Although agonizing over something for too long can be just as bad, too. I can see that as just a valid reason for the second book to be better -- that the first one was rewritten thirty times and had most of the juice wrung out of it by the time it found a publisher, whereas the second one was more spontaneous and more likely to flow smoothly rather than be patched together. [ponder]

Travis -- I wonder how much of that is the writer's doing, though. At least some of the time it's the publisher (or the fans) insisting on more of the same because it's selling, even over the writer's objections. Conan Doyle's hatred of Holmes is well known, but from what I've heard Piers Anthony hates the Xanth books just as much, and wanted to stop after two or three but his publisher wouldn't let him. Frank Herbert never intended to write any sequels to Dune, but his publisher pressured him into it and it shows.
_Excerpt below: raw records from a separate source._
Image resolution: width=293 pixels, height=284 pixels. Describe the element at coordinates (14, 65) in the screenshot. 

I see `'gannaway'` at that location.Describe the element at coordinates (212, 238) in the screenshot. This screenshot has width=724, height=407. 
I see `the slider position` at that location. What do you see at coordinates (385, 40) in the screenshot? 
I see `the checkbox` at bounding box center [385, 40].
I'd be willing to bet there's something close to a fifty-fifty split on just who it is who insists that a blah series must continue, or that the writer must keep writing the same type (brand?) of books over and over. The golden handcuffs can be incredibly hard to break.
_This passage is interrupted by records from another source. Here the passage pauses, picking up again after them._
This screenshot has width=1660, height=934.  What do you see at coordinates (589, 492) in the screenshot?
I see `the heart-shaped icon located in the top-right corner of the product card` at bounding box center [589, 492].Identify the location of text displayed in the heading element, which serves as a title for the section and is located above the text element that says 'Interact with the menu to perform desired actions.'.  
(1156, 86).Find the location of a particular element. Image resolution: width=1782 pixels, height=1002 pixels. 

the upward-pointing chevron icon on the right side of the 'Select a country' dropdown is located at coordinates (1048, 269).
Sarai -- oh, I most definitely look back at my early work and cringe. :) The thing is, though, that I didn't publish any of my early work. And while I'm sure (or I surely hope!) that I'll continue to improve as I go on, I don't think of my first story, or my first twenty stories, as being particularly "special" in any way. They're just stories. I was very young when I wrote them, or when I started them for the ones I never completed, and although the potential was presumably there, the skill wasn't, in either the line-level writing or the story-level structure or anything.

Those of us who get online and hang out with other writers and talk among ourselves and read editors' and agents' blogs, or before the internet who took classes and went to workshops and conventions and listened to lectures by writers and editors and bought books on writing and read magazine articles and cetera, definitely get a lot of info on what to do and how to do it and what sells and all. Some of that info is valuable and some of it's crap; learning to sort out which is which is part of the learning process. But I don't think anyone ever intended that all that info be applied to one's first story. :/ You write your first story, maybe you finish it and maybe you don't. It sucks and you stick it in a drawer and start another. Rinse, repeat. You learn things from writing your earlier stories which you apply to your later ones, along with all the info and tips you got from outside sources. But you keep writing and learning and eventually, if you keep at it, you come up with something an editor likes. Someone who keeps applying every piece of advice they ever got to a single story obviously misunderstood something pretty basic along the way.

I can't imagine continuing to polish my first story, or even my first novel, over and over for years out of some determination that this is the story which must be published. Writing is like anything else; you have to practice and produce some really horrible product before you come up with something fit to be shown off.

I'll definitely agree that there are writers out there who improved by a couple of orders of magnitude over the course of their careers. The first example to come to mind is Sheri Tepper; an absolutely stellar SF writer with a very readable, literary style. She didn't start out that way, but even her early books (the earliest one I've read was The Awakeners, from '73) were competent and worth reading. The contrast between those early books and what she's written in the last ten or twenty years, though, is pretty amazing.

I guess the bottom line is that, even thought I'm a very recently published writer myself, as a reader I'm not willing to give a writer more than one shot. It's one thing if it's just a matter of differing tastes and interests, but when it's actually a matter of craftsmanship, there are too many writers out there and my book money is limited. As a writer I keep that in mind, and try to make sure that anything I even try to get published is something I'd be proud to have out there with my name on it.